“The Word of God is not rightly divided between Law and Gospel when there is a disposition to offer the comfort of the Gospel only to those who have been made contrite by the Law.”
Any reader already knows the truth of it.
Adverbs are the tell of every found-out liar. I whole-heartedly apologize for any offense I might have caused…
Adverbs are the trademark of every dime-per-word pulp fiction story. Sam Spade braced the suspect’s shoulders menacingly.
Notice, no children’s book worth the encroachment into bedtime employs the little modifiers that most often end in -ly, not because Timmy can’t handle sounding-out “swiftly” but because adverbs aren’t needed for a good and true story.

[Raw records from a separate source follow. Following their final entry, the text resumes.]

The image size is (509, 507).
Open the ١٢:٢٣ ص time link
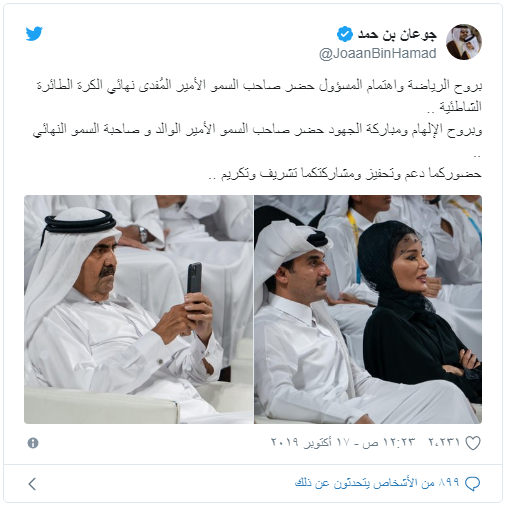point(389,443)
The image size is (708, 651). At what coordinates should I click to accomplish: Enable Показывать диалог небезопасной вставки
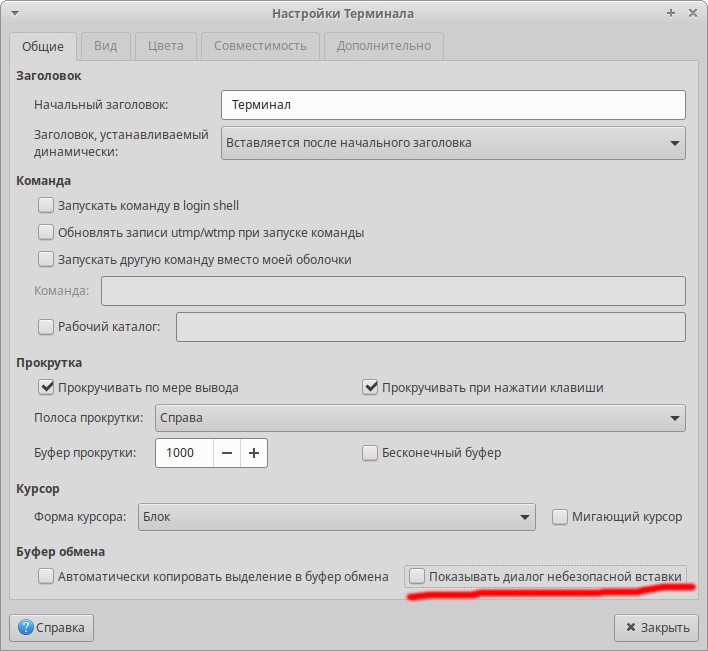pos(417,576)
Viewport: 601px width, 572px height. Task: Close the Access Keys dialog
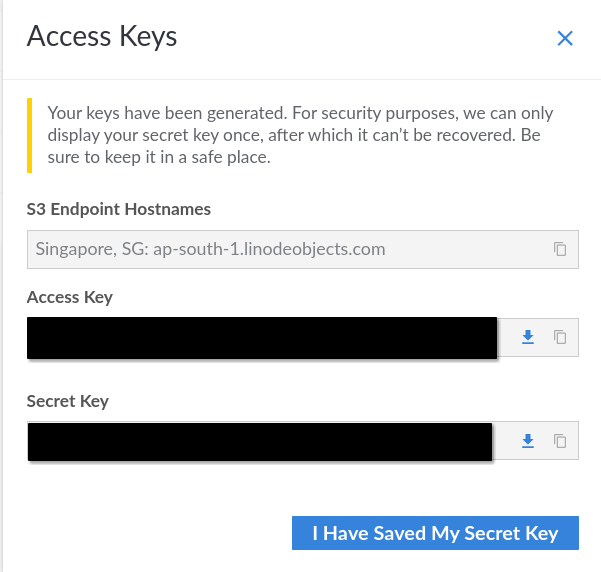click(x=565, y=39)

In case you were sleeping boorishly in high school English class, Stephen King helpfullyexplains:
Adverbs … are words that modify verbs, adjectives, or other adverbs. They’re the ones that usually end in -ly. Adverbs, like the passive voice, seem to have been created with the timid writer in mind.
With adverbs, the writer usually tells us he or she is afraid he/she isn’t expressing himself/herself clearly, that he or she is not getting the point or the picture across.

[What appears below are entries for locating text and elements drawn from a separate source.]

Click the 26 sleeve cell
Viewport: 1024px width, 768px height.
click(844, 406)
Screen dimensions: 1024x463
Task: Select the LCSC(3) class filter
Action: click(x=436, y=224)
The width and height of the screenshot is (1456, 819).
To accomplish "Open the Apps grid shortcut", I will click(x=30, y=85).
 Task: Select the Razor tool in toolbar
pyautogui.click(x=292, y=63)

In On Writing Stephen King asserts that “Fear is at the root of most bad writing.” The fingerprints of the fearful writer are adverbs.
Thank Christ whoever crafted the wedding vows— Thomas Cranmer, I believe— had the cahones to avoid the adverbial. Consider how the common, seemingly harmless little adverb transforms the marriage covenant from a clear and simple (if terrifying) promise into a Sisyphean endeavor I can never know if I’m upholding aright.

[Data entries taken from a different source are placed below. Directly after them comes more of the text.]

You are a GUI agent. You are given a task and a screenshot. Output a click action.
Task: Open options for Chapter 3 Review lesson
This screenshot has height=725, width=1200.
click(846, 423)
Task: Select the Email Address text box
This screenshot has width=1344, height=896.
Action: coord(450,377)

Will you love her, comfort her, honor and keep her, in sickness and in health; and, forsaking all others, be faithful to her as long as you both shall live?
vs.
Will you sincerely love her, whole-heartedly comfort her, genuinely honor and keep her, in sickness and in health; and, resolutely forsaking all others, be faithful to her as long as you both shall live?
The former is merely an enormous and outrageous promise.
The latter is psychological torture.
Implied by and requisite to the gospel is that neither my will nor the rest of me is free.
Consequently, I am a stranger to myself.
Most especially am I in the dark as to the truth of my motivations.